(Collection entries)
** START **

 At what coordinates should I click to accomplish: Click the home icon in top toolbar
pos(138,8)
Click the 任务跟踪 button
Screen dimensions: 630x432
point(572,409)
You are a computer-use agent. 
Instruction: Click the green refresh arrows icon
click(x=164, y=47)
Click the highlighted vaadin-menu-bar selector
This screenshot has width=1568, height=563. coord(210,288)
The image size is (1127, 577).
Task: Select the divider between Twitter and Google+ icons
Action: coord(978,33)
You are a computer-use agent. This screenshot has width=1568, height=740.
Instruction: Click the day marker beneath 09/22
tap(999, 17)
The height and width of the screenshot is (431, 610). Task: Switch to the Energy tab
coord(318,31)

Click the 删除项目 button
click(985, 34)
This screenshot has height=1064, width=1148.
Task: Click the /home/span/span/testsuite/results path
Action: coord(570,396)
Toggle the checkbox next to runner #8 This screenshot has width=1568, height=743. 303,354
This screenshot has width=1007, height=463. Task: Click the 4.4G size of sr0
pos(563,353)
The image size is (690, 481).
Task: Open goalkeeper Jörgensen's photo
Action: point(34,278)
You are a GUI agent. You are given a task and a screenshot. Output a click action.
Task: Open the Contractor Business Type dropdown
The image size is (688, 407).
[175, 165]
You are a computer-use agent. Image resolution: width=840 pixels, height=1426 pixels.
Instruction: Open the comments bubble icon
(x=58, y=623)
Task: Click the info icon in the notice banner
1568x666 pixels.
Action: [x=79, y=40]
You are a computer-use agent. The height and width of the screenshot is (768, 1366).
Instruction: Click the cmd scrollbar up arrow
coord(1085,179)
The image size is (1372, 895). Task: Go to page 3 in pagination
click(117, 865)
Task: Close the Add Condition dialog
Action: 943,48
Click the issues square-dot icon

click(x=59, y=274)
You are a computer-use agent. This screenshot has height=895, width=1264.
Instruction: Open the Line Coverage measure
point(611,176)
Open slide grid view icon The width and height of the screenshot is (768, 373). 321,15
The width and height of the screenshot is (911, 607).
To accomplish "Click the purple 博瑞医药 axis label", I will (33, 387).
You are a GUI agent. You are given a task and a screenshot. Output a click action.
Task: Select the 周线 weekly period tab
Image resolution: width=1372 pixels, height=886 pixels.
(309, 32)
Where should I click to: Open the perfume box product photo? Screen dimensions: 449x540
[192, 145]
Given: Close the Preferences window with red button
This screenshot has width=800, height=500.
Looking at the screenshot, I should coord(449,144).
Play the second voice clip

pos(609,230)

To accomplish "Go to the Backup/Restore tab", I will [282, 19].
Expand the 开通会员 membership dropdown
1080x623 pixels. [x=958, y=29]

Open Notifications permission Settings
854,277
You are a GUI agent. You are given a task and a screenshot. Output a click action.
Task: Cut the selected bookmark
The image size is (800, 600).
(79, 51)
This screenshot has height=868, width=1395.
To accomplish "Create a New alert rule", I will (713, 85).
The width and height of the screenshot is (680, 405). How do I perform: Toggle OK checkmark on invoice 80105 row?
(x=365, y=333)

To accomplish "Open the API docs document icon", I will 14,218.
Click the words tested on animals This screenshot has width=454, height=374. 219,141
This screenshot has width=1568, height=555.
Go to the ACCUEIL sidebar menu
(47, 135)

** END **

(Stated task) Find every line of the material that contains the word "pixels" and copy each of those lines in full.

(Task answer)
You are a computer-use agent. Image resolution: width=840 pixels, height=1426 pixels.
1568x666 pixels.
Image resolution: width=1372 pixels, height=886 pixels.
1080x623 pixels. [x=958, y=29]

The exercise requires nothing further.